The area has always been home for many affluent figures and their families. This is reflected in the architecture. The most famous exhibit is Elizabeth Bay House. It is now protected as a National Trust heritage listed building. It is located in Onslow Avenue on the eastern side of the peninsular facing east with a view overlooking the bay towards the heads of Sydney Harbor. John Verge, one of the leading architects in Sydney during the 1800s, designed the house. Its first owner was Alexander McCleay, for whom McCleay Street was named. The house is open to the public most days of the week. John Verge also designed Tusculum, another heritage listed building located a short walk from Elizabeth Bay House in Tusculum Street, Potts Point.

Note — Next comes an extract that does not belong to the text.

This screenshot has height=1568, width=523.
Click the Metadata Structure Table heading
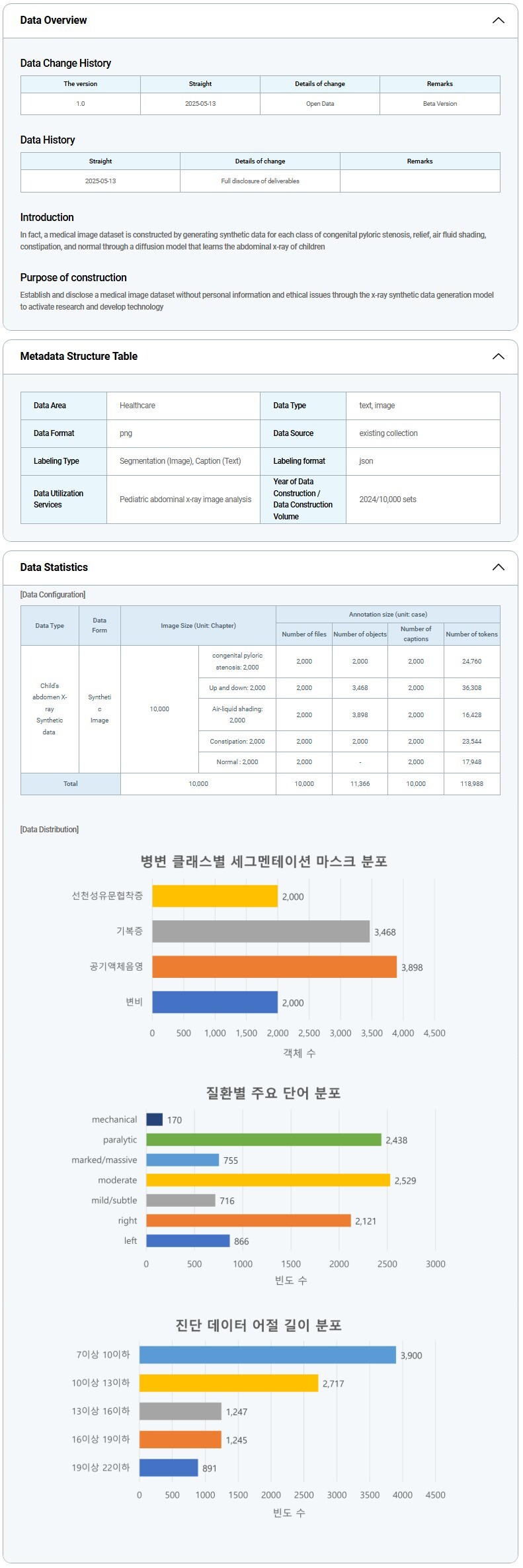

Tusculum now serves as the headquarters for the Royal Australian institute of Architects. The internationally acclaimed film director Baz Lurhmann lives in a large, two storey Italianate mansion, Iona, in neighbouring Darlinghurst. The structure was built around 1880 and still retains its own circular drive and hushed, secluded gardens, which are rarities for an inner city location. The residence was previously owned by a fund manager but he hit upon hard times and was forced to sell the property. At one stage in its life Iona served as the Winchester Private Hospital.
One of the earliest landowners in the area was judge-advocate Sir John Wylde (1781-1856). He arrived in Australia in 1816 to serve as deputy judge-advocate and returned to England in 1825 to study for a doctorate in law. During his time in Australia, he received several large land grants, one of them being 50 acres (20 hectares) in the area. He built a large mansion for himself and his family. Wylde Street is named after him. He sold a large portion of the grant to Joseph Potts, an accountant for the Bank of NSW (now Westpac). Potts Point is believed to have been named after Joseph Potts. Sydney Accommodation at Potts Point owes much to these two gentlemen.